On the other hand, we shame ourselves and our species by contending that Adam was ever without sin--or without the attendant cause for shame. Adam is never described other than as giving God cause to respond to his first man's foibles. Adam indeed was from the start "very good" rather than perfect. Adam was also--as we are as well in this creaturely life--saddled with predispositions to take life's rousings of us to consciousness, and life's proddings of us to awareness, as the unquestionable (and scarcely conscious) institution of horizons against which our fortunes are displayed.
Adam sought, after that one described sin that is recounted so often as the cause of The Fall, to find comfort in remedy. Adam sought to cover himself, and Adam sought to hide. Both of these courses seemed preferable than to stand naked in shame before his God. What is lost to us--when we make of Adam and Eve cartoon-characters rather than prototypes of real people--is the fact that the take-hopeful-action-rather-than-remain-in-the-despair-of-shame phenomenon is always, and has ever been, the condition of the human creature cursed to be not God. If a creature is not cursed, and not expected to respond as one cursed, before a perfect God who extends only the praise, "very good," then the notion of being "sinful" has no substance. How can a creature possess an iota of sin--no, less than an iota, for "iota" forces itself upon us as a quantum notion--and be described as other than "sin full"?
And so we creatures seek to squirm away from the despair of shame by lunging for horizons that we define for ourselves, by criteria just as murky as any far-away prospect to which we aspire, though as much as the thin comfort of swallowing hard, or of allowing ourselves to sit down and think for a moment, is as far away from us, and as murky in substance, as any grandiose scheme we might have in which we will redeem ourselves and find happiness. It is small wonder that Jesus describes a desired kingdom that has no location, and a narrow path that has no direction, for it is our very desire to move, to act, to ponder, to do anything to conjure up some modicum of joy out of our shameful despair, that is the source of our still greater shame and despair.
This foundational quandary--and the pain that it brings to us as creatures--is what Jesus submitted himself to as a human. There is much silly talk about how Jesus "became" this or that in the course of his life, as though he was ever less than the perfect Savior--or ever less than perfectly qualified to be so. Just as Jesus might have beckoned to legions of angels to come to his defense, so also might he have deluged the minds of every person living with the sere truth of every question ever asked by preacher or lay person or wondering child. The Jesus who created the universe and all in it was the Savior of the universe always, not just in the thirty-odd years he was "Jesus of Nazareth."

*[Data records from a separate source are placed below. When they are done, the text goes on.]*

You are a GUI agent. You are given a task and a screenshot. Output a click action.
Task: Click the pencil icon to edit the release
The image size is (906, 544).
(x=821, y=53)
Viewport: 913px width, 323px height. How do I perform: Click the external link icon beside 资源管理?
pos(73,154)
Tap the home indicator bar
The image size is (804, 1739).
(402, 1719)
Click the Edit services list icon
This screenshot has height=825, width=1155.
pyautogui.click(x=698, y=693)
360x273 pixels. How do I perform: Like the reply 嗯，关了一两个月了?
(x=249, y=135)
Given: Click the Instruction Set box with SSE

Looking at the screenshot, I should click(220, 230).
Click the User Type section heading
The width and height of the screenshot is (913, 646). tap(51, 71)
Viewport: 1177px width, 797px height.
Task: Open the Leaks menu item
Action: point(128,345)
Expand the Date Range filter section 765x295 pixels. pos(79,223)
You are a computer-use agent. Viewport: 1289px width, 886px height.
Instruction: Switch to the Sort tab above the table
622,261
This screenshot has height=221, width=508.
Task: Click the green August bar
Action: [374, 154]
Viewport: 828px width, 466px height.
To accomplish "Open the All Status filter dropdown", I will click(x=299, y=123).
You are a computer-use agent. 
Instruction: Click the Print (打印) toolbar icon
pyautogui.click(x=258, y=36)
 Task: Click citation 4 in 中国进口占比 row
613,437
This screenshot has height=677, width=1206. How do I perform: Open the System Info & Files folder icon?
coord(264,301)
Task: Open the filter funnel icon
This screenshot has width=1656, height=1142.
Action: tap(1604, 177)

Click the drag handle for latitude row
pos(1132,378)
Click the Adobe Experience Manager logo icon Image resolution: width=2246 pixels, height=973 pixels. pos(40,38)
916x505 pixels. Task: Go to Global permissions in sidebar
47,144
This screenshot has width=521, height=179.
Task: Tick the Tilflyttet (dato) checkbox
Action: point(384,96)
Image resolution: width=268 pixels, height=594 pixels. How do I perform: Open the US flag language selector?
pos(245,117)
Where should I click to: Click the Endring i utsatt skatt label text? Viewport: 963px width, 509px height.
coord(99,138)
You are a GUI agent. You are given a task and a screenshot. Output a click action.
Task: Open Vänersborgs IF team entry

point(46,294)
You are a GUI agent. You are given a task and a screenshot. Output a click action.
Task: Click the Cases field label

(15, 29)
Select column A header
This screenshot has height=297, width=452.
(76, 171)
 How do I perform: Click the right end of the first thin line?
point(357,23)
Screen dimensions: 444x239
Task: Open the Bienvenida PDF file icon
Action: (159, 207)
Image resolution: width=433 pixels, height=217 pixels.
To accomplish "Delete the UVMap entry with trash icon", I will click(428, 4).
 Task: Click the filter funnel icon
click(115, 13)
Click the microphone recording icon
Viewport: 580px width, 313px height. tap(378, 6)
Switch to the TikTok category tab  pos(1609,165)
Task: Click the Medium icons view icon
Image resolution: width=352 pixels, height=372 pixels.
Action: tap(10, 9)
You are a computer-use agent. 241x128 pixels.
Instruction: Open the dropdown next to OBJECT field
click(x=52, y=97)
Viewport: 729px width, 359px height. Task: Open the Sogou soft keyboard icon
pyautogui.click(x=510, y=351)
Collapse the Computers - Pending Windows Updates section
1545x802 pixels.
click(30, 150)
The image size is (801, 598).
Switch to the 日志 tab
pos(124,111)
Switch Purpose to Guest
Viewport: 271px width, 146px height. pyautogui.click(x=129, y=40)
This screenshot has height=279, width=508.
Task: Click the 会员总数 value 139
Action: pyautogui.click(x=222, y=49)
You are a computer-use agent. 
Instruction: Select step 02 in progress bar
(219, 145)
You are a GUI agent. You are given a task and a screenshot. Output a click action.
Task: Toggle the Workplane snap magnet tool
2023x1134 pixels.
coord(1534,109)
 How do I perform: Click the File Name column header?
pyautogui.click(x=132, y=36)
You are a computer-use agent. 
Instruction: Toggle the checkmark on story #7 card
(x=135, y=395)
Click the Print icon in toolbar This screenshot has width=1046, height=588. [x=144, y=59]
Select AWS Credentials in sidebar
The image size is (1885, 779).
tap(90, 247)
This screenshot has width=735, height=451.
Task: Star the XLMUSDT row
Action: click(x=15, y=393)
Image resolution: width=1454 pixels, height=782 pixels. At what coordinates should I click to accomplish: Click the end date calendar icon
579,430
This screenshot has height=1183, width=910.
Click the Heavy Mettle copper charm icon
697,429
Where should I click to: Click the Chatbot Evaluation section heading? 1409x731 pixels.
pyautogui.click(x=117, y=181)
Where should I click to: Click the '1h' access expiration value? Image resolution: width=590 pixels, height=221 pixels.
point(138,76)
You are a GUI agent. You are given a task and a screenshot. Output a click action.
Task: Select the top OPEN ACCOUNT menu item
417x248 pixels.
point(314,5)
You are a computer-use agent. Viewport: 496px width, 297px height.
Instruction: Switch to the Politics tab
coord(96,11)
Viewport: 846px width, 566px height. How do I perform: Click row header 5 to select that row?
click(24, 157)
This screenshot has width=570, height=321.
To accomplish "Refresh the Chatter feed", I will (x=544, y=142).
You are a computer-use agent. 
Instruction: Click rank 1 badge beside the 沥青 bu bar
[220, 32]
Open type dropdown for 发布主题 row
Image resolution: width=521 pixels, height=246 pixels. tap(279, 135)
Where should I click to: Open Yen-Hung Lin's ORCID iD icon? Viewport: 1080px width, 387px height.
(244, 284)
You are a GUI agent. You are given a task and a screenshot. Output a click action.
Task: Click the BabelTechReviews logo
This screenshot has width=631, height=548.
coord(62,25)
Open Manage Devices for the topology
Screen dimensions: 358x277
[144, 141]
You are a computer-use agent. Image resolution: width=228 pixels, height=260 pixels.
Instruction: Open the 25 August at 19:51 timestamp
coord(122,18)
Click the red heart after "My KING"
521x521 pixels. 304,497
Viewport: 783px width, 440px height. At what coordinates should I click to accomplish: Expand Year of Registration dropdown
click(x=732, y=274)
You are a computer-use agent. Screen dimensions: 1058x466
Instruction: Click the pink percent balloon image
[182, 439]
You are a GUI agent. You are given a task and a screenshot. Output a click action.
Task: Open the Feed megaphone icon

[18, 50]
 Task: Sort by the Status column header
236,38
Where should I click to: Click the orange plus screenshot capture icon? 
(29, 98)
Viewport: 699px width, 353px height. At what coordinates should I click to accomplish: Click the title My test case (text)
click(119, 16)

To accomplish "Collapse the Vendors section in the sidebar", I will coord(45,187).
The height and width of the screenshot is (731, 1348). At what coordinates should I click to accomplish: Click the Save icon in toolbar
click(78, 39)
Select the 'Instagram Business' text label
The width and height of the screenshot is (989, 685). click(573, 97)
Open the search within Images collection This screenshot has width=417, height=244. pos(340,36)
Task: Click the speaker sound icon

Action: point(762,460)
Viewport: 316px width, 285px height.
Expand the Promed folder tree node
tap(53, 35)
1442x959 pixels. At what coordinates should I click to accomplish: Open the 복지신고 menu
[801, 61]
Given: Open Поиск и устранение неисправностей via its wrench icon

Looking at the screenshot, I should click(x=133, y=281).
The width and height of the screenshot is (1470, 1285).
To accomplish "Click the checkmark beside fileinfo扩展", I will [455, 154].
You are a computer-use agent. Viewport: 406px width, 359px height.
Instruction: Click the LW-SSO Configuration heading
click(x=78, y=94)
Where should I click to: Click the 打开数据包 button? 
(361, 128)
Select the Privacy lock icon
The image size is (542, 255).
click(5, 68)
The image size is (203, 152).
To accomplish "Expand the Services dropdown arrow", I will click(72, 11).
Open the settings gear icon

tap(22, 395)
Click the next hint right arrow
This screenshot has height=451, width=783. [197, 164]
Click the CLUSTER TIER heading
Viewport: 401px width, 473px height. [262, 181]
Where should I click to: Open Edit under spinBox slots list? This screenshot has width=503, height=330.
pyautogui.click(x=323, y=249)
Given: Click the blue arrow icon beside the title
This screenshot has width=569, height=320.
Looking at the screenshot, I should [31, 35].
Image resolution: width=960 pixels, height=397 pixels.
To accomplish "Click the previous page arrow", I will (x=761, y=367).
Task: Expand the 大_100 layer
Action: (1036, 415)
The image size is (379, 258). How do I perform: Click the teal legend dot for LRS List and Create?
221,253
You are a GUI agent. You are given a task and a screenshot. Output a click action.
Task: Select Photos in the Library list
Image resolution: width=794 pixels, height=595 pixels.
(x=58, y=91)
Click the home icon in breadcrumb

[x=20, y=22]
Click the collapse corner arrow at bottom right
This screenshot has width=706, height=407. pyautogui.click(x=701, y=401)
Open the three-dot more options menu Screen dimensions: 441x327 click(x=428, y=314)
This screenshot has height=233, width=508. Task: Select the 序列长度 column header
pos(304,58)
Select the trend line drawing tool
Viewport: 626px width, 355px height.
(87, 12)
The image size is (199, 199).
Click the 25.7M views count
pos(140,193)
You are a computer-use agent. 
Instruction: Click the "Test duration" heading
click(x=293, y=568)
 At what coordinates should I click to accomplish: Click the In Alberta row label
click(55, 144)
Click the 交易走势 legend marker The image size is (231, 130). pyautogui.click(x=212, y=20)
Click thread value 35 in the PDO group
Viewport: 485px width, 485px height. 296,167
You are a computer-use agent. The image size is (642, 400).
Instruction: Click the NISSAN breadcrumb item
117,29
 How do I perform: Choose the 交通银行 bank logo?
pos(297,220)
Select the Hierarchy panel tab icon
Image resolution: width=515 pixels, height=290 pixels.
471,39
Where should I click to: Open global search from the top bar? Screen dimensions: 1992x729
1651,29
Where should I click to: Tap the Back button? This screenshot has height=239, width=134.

What Jesus submitted himself to on earth was the life-course, the moment-by-moment course, of existence that is the lot of the created being. Jesus went from moment to moment, and in so doing experienced such joy as we humans might ever have. The Jesus who dreaded the Crucifixion was the same Jesus who anticipated eagerly the meal he might have with his disciples just the evening before the trial. We might call this nonsense, if we ignore the fact that our fascination with the unfolding of events in our own lives, and our conceits about how we can make such things unfold, is as old as Adam. We can talk about sinfulness and righteousness, and about good and evil, but what we really yearn for in such matters is the chance to actualize our conceits. Such change--such permutation in time and space, even if only in our minds--is what seems to succor us in our horror of the alternative--to stand naked in shame before God.
And Jesus was transfixed, in our stead, before God. This was the experience Jesus was willing to undergo (displayed for us at the end and also in the wendings of a life to proceed it)--the experience we are unwilling to undergo ourselves. The nothing-experience, the no-time, no-place, no-musing-nor-conjecture experience of shame. Nothing to occupy us in our despair.
Joy is as diaphanous and as passing as the sages have ever called it. Joy is despair in motion.